Berlins Senat will die Generation 80plus besser versorgen

Mit einem Konzept will der Senat die Gesundheitsversorgung alter Menschen verbessern. Grund ist der demografische Wandel.

2030 sollen nach bisherigen Prognosen fast doppelt so viele Menschen im Alter von über 80 Jahren in der Hauptstadt leben wie heute

2030 sollen nach bisherigen Prognosen fast doppelt so viele Menschen im Alter von über 80 Jahren in der Hauptstadt leben wie heute

Foto: Julian Stratenschulte / dpa

Mit einem neuen Konzept will der Senat die Gesundheitsversorgung alter Menschen verbessern. Das Konzept 80plus soll dazu dienen, Hilfssysteme stärker zu vernetzen, teilte die Senatsverwaltung für Gesundheit am Donnerstag mit.

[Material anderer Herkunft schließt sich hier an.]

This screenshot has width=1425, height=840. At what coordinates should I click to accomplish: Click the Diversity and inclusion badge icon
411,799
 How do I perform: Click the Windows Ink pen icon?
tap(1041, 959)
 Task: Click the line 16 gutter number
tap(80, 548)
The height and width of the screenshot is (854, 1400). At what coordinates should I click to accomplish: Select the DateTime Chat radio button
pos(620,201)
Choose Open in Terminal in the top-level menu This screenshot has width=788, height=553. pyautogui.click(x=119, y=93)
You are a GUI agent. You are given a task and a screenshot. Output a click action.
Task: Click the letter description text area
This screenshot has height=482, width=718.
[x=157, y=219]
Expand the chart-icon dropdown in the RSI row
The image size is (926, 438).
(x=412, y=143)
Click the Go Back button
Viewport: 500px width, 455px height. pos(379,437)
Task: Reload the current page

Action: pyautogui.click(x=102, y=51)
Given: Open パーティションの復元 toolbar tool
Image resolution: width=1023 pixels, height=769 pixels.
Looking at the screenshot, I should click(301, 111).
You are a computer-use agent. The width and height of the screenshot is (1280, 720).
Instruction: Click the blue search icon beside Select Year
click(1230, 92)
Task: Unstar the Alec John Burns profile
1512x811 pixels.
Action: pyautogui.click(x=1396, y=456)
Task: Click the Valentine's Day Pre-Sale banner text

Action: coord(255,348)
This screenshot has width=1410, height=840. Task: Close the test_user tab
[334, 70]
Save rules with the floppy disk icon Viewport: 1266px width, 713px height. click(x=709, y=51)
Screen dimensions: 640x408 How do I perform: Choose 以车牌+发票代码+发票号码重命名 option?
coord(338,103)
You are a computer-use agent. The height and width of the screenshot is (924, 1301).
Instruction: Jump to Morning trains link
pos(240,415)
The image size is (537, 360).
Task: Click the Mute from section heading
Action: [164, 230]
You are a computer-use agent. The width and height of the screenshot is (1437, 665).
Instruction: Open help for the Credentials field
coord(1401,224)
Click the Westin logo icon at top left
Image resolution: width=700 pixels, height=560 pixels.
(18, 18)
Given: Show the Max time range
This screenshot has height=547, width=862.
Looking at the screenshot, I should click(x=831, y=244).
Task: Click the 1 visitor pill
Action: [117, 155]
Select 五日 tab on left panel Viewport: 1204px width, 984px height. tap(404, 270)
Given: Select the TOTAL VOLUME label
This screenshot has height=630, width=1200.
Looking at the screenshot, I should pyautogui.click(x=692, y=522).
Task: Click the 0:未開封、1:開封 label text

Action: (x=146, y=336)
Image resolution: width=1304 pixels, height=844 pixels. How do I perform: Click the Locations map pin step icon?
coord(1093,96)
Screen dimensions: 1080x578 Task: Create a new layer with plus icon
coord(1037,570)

Ziel sei es, bis Sommer 2016 zu konkreten Verabredungen zu kommen. Dies soll nach einer Reihe von Fachdialogen und einem Bürgerforum geschehen. Hintergrund ist der demografische Wandel. 2030 sollen nach bisherigen Prognosen fast doppelt so viele Menschen im Alter von über 80 Jahren in der Hauptstadt leben wie heute.

Hausärzte sollten verstärkt im Bereich Geriatrie - Gesundheit im Alter - ausgebildet werden, um neben herkömmlichen Erkrankungen auch andere altersbedingte Leiden wie etwa Demenz zu erkennen, erläuterte Gesundheitssenator Mario Czaja (CDU). Zudem sollte eine engere Zusammenarbeit von Kliniken und niedergelassenen Ärzten Senioren etwa den Übergang vom Krankenhaus in den Alltag erleichtern.

Berlin wolle aber nicht nur die gesundheitliche und pflegerische Versorgung sicherstellen, sagte Czaja. Es gehe auch um die Teilhabe betagter Menschen am sozialen Leben.